Impuls am Dienstag der 1. Adventswoche (1.12.2020)
Dieser Sommer ist längst gestorben. Das letzte Grün, das manche Büsche noch tragen, ist eine Erinnerung an längst entschwundene Zeiten. Der winterliche Garten hat immer etwas Verwunschenes. Still liegt er da: Nebel durchziehen ihn. Der Frost verzaubert ihn. Und es wirkt, als ob er träumt.
„Doch aus dem Baumstumpf Isais wächst ein Reis hervor, ein junger Trieb aus seinen Wurzeln bringt Frucht“. (Jes 11,1)
Vertraute, uralte Worte aus längst vergangenen Tagen! Mit diesem Satz beginnt eine biblische Prophezeiung. Sie gehört zum Advent wie die Lieder, die nur in diesen Tagen gesungen werden. Abgehauene Stämme und alte Wurzelstöcke werden noch einmal austreiben, die totgeglaubten Wurzeln sind noch aufrührerisch, ganz tief da unten. Das Leben kommt wieder. Das erzählt der Prophet Jesaja: wie aus einem abgestorbenen Baumstumpf etwas Neues wächst. Etwas ist abgeschnitten, ja, aber das ist nicht das Ende. Jesaja schaut in seiner Prophezeiung aber noch weiter und tiefwirkender – das Bild vom ewigen Frieden der Geschöpfe!
„Dann wohnt der Wolf beim Lamm, der Panther liegt beim Böcklein. Kalb und Löwe weiden zusammen, ein kleiner Knabe kann sie hüten. Kuh und Bärin freunden sich an, ihre Jungen liegen beieinander. Der Löwe frisst Stroh wie das Rind. Der Säugling spielt vor dem Schlupfloch der Natter, das Kind streckt seine Hand in die Höhle der Schlange. Man tut nichts Böses mehr und begeht kein Verbrechen auf meinem ganzen heiligen Berg; denn das Land ist erfüllt von der Erkenntnis des Herrn, so wie das Meer mit Wasser gefüllt ist.“ (Jes 11,6-9)
Diese Verheißung der fernen Zukunft führt uns der Prophet Jesaja in der heutigen Lesung vor Augen. Es ist die fernere Zukunft, die einen umfassenden Frieden der Schöpfung und zwischen den Geschöpfen bringen wird. Seine Vision führt uns gegenüber der Wirklichkeit in der Natur ein sehr abstraktes Bild vor Augen.

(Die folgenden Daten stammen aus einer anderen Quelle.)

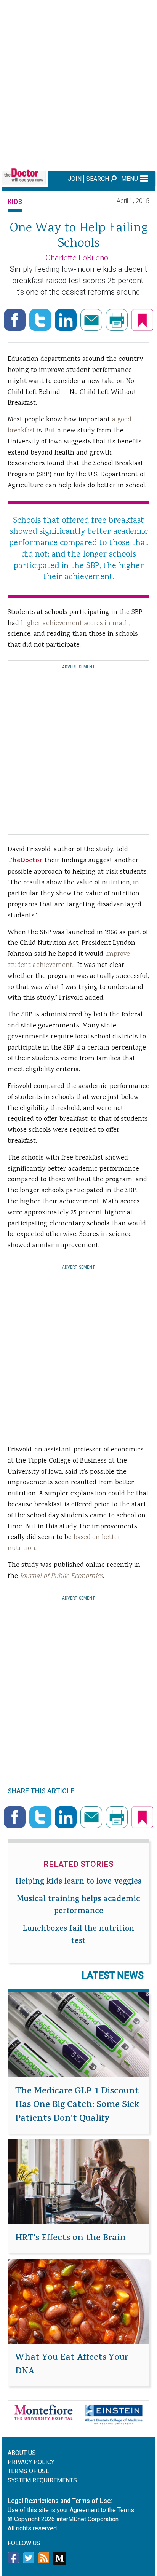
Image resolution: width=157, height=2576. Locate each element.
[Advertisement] (78, 84)
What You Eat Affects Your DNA (71, 2365)
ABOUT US (22, 2452)
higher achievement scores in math (75, 623)
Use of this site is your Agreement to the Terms (71, 2510)
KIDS (15, 202)
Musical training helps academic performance (78, 1906)
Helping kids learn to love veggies (78, 1882)
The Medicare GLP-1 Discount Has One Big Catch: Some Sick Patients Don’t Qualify (77, 2105)
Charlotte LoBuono (77, 257)
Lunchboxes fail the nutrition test (78, 1936)
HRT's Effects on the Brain (70, 2239)
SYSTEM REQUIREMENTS (42, 2480)
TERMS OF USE (28, 2471)
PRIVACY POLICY (31, 2462)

Dieses utopische Bild ist ein starkes Symbol für das kommende Reich Gottes: Die tödlichen Feindschaften zwischen den Geschöpfen werden dort aufhören.
„An jenem Tag wird es der Spross aus der Wurzel Isais sein, der dasteht als Zeichen für die Nationen; die Völker suchen ihn auf; sein Wohnsitz ist prächtig.“ (Jes 11,10)
Wenn wir begreifen wollen, wer Jesus ist, dann können wir auf die mächtigen Bilder dieser alten Verheißung des Jesaja blicken. Das Kind, das im Stall von Bethlehem geboren wird, ist nicht nur ein Kind, sondern in ihm kommt Gott selbst in unsere Welt. Mit Jesus erfüllen sich die Heilsankündigungen des Propheten Jesaja. Jesus ist das neue Reis, das aus dem Baumstumpf des Isai wachsen soll. Er ist der neue König aus dem Hause David, der da kommen soll. Mitten in einer dunklen und kalten Welt wird ein Kind geboren, es ist der Keim einer großen Hoffnung. ER wurzelt. Er knospt auf. In der Stille des Wintergartens des Lebens blüht eine Rose auf: Jesus Christus. Mit seinem Leben und Leiden, mit seiner Verkündigung der Liebe Gottes will er sich als Baum des Lebens in unserem Herzen verwurzeln. Neigen wir in diesen Tagen des Advents das Ohr unseres Herzens, und hören wir!